As for staffing, a lot of countries have quotas on the number of staff and the nationalities companies can acquire, and that’s a real challenge. In many times, your franchise partner would have done his homework of finding the right location, fitting the store and sourcing the approved ingredients; however when it comes to the staff, he could be still struggling with their visas.
5. Be financially secure and committed to the franchise
Ensuring that the candidate is fully capable of what the full financial commitment is likely to be, and that he/ she has clear access to those funds, is quite key to the long-term success of a franchise. Hence, qualifying a franchise lead financially should be a delicate process that takes considerable amount of time and resources and may require professional due diligence, strong cooperation and goodwill from both ends.

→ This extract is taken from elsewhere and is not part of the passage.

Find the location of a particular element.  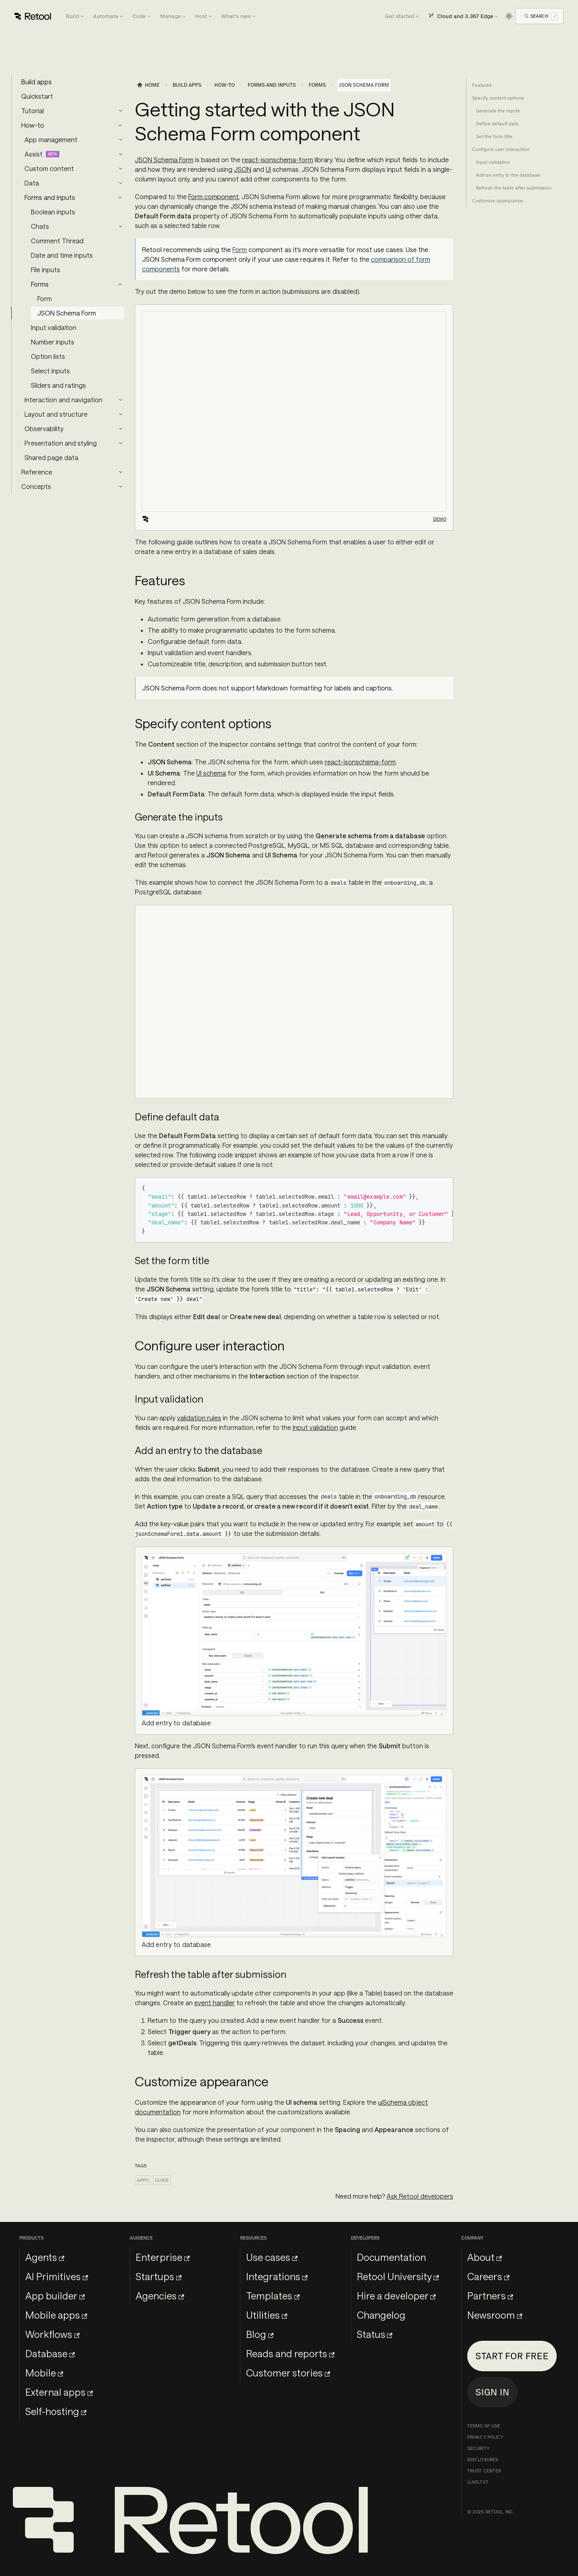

Choosing the right partner to join in a so-called “commercial marriage” is never easy. You will find it difficult to select a qualified franchisee to operate your brand the way you do in the best way possible. However, always remember that this kind of preparatory work is at the heart of a successful franchising relationship. Given you have done your tedious homework of preparing your brand for this step, franchising is the natural amplification to your brand’s success and one of the easiest business models to expand.
Start with the aforementioned fundamental criteria, but be sure to also take your time with the process. Be careful, follow your rules, and don’t cut corners. Regardless of whether you use these tools or not, assessing the job of the franchisee -and ultimately doing what you can to assure the franchisee’s success- is the most important and the most difficult job of every franchisor.